■ TO DO
Output exactly the lines below, starting with the line that has "The height and width of the screenshot is (676, 362)." and going on through the line that has "Task: Click the datas folder icon", both included, and no other lines.

■ Saved entries
----

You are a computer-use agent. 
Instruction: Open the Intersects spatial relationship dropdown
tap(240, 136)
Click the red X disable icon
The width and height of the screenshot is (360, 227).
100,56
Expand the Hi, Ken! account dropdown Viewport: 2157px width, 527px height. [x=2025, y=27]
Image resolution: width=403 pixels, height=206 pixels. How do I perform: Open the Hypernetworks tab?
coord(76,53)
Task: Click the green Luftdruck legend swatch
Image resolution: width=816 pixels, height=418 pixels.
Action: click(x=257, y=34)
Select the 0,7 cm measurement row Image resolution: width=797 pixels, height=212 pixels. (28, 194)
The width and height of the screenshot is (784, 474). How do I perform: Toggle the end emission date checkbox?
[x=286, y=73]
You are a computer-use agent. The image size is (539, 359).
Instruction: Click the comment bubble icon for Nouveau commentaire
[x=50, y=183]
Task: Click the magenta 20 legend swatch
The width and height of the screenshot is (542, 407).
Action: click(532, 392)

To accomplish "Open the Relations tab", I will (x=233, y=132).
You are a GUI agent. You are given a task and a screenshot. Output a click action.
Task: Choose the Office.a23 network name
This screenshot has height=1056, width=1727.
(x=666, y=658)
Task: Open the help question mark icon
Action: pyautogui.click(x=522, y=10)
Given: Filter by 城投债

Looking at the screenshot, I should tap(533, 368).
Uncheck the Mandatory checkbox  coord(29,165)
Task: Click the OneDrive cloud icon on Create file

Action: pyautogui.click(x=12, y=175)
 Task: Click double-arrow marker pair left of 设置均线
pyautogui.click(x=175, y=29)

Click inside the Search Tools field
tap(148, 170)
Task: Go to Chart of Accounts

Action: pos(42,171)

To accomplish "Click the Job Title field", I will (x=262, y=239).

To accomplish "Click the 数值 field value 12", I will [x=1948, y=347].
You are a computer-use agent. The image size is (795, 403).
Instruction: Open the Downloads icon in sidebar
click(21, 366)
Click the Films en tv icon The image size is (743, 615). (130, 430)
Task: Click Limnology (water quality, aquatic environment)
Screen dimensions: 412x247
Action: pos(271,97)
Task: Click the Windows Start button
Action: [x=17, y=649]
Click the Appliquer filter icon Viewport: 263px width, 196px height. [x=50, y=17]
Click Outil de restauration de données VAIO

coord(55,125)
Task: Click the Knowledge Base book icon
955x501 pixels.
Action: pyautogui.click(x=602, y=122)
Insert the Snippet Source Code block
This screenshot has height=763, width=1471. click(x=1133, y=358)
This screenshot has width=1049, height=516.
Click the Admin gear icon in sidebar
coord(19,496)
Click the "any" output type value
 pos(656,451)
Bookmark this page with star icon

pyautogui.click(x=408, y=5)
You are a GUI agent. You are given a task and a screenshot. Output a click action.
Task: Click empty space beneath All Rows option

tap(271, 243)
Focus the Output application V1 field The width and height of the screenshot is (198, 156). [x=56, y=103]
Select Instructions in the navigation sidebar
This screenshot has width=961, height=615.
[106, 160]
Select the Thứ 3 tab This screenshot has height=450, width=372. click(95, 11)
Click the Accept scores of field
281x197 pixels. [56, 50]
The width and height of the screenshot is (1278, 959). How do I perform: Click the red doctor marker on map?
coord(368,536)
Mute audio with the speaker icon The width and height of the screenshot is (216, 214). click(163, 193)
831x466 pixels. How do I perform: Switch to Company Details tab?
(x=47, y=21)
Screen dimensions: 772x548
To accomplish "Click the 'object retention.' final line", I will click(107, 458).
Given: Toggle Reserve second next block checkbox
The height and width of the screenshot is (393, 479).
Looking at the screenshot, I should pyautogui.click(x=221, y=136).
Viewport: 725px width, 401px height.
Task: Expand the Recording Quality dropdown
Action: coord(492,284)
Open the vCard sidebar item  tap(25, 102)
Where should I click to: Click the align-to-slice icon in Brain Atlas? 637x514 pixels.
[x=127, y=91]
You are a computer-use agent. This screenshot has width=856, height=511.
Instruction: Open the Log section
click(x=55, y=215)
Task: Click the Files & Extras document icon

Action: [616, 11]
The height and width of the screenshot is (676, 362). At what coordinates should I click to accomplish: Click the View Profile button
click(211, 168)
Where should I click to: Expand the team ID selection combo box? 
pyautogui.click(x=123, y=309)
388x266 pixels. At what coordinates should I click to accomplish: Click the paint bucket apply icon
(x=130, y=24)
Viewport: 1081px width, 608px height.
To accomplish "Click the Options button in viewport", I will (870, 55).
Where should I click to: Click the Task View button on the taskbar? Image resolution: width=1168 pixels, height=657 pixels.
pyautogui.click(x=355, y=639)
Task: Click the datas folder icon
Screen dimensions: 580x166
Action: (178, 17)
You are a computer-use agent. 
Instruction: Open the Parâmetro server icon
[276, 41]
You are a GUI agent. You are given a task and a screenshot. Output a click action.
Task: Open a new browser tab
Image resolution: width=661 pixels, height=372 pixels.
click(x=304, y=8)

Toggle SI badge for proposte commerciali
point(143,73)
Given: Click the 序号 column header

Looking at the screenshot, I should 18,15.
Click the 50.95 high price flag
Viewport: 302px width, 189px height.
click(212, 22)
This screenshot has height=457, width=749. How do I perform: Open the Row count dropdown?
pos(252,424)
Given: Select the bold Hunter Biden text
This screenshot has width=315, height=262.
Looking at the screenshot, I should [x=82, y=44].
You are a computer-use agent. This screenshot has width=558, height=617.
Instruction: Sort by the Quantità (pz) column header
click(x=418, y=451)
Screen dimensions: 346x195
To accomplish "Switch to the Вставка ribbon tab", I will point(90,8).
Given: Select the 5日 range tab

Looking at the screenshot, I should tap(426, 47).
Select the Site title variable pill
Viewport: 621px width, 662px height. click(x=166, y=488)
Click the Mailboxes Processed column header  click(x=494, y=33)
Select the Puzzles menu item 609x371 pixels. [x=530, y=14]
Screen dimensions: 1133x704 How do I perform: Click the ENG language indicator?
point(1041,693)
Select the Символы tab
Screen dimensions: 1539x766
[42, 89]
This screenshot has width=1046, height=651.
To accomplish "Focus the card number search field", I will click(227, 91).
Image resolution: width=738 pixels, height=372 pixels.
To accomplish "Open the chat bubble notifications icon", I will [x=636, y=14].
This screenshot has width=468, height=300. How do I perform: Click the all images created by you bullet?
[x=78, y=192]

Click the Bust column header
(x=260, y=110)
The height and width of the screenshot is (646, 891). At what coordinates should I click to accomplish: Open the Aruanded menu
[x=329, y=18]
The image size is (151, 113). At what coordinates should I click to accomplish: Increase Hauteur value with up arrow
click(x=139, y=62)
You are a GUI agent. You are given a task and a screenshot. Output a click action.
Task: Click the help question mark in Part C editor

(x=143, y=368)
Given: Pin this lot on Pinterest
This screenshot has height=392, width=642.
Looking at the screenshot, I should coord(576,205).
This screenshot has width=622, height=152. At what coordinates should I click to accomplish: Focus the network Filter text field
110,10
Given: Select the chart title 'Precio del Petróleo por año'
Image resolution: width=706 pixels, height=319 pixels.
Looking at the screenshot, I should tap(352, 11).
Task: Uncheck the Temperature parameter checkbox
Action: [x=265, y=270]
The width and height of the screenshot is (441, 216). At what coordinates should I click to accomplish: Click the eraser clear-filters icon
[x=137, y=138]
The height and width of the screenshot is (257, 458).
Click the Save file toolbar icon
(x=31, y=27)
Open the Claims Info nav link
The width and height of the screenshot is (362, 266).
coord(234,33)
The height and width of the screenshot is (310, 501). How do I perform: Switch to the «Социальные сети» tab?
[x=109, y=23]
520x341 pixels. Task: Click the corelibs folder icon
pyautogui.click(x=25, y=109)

----

■ RESPONSE TO THE TASK
The height and width of the screenshot is (676, 362). At what coordinates should I click to accomplish: Click the View Profile button
click(211, 168)
Where should I click to: Expand the team ID selection combo box? 
pyautogui.click(x=123, y=309)
388x266 pixels. At what coordinates should I click to accomplish: Click the paint bucket apply icon
(x=130, y=24)
Viewport: 1081px width, 608px height.
To accomplish "Click the Options button in viewport", I will (870, 55).
Where should I click to: Click the Task View button on the taskbar? Image resolution: width=1168 pixels, height=657 pixels.
pyautogui.click(x=355, y=639)
Task: Click the datas folder icon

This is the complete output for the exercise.